Emergency Humanitarian Relief in the Horn of Africa
Food and Health Services Provided in Kenyan and Ethiopian Refugee Camps
March 26, 2013
The Horn of Africa suffered a humanitarian crisis in 2011, resulting from the worst drought in 60 years, as well as a severe food crisis. The persistence of food insecurity in southern Somalia, along with conflict in the country, continues to increase refugee outflows into Ethiopia and Kenya. About 80% of these refugees are women and children, most residing in refugee camps for an extended period. As of January, 2013, Ethiopia’s Dollo Ado refugee camp, on the border of Somalia, was home to 183,258 registered Somali refugees – more than five times the local population, while Kenya’s Dadaab camp housed 425,938 Somali refugees. These are the two largest refugee camps in the world. The geopolitical context in the Horn of Africa and service delivery challenges in refugee camps with rapidly increasing populations made the project high risk, but the development impact risks from not responding quickly were determined to be much higher.
The Horn of Africa Emergency Health and Nutrition Project works to expand the implementation of a health and nutrition package of services in Kenyan and Ethiopian refugee camps.

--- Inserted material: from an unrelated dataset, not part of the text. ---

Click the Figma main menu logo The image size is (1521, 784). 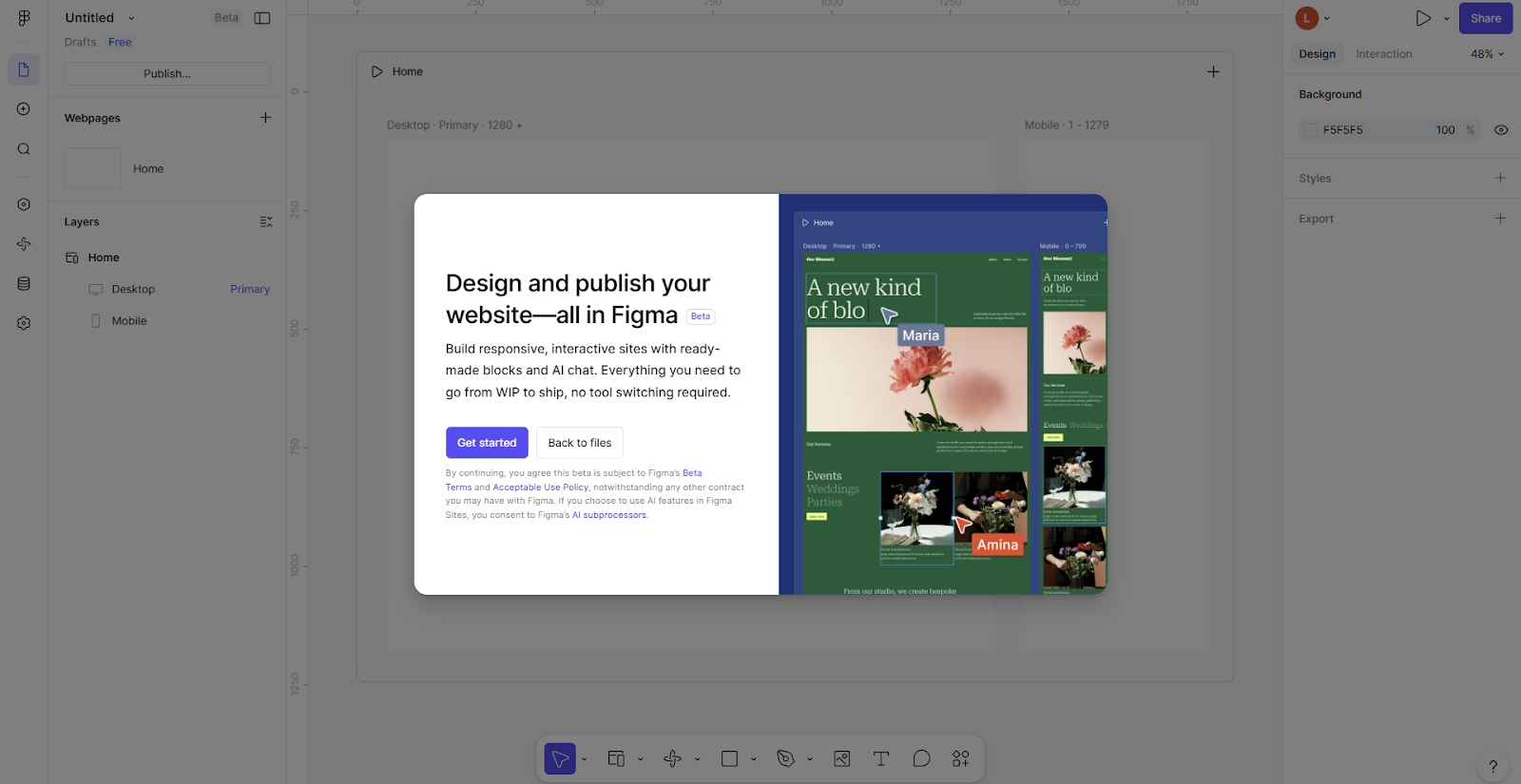click(x=24, y=18)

The project leverages existing infrastructure and systems developed by the UNHCR, the grant recipient, which has been coordinating service delivery in the Dadaab camp for over 20 years and in Dollo Ado for nearly 15 years. UNHCR’s experience with seasonal flooding in Dollo Ado and periodic security challenges around Dadaab’s camp perimeter enabled consistently strong service delivery. Additionally, the established practice of working through qualified local, national, and international non-governmental organizations (NGOs) enhanced efficiency of service delivery through specialized contracting organizations. Medical supplies and project financed commodities were efficiently and rapidly procured directly through UNHCR’s established global supply chains, while the project disbursed 68% of the grant within three months of World Bank approval. The project is the first to receive financing through the Crisis Response Window.

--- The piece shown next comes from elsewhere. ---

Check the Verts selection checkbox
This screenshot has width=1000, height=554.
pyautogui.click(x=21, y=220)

Between September 2011 and September 2012, the project achieved the following results (aggregate data for Kenya and Ethiopia refugee camps):
- More than one million direct project beneficiaries, of which 50% are female
- More than 200,000 children (6-59 months) received a dose of Vitamin A supplements
- More than 76,000 children were treated for severe acute malnutrition
- More than 113,000 pregnant and lactating women received food or micronutrient supplements
- More than 135,000 children under five years old were treated for acute respiratory infections
- More than 57,000 children (6-59 months) immunized against measles
- More than 15,000 latrines constructed or renovated for improved sanitation services
- More than 60,000 children under five years old were treated for watery diarrhea
Bank Group Contribution
IDA has committed US$30 million to this project. As of February 2013, US$29.21 million had been disbursed.
UNHCR played a crucial role as the Bank’s implementing partner in this project, providing infrastructure and delivery systems, as well as climate and security experience within Ethiopia and Kenya. The project also benefited from working through NGOs acquainted with UNHCR and by sourcing products through UNHCR’s established global supply chains.
Proposed additional financing for the Horn of Africa Emergency Health and Nutrition Project was removed from the FY13 pipeline in favor of further supporting refugee camps through country-specific operations. Thus, the project team continues to assess potential options for future support.
Local leader Bashir Abdi Kassim now enjoys the provision of clean water for everyone at the new extension of the Dadaab refugee camp. This has helped him foster community and mutual respect between refugees no longer desperate to secure a portion of an insufficient water supply. “We’ve taken enough lessons about conflict and tribal clashes in Somalia to know that no arguments are good,” says Kassim.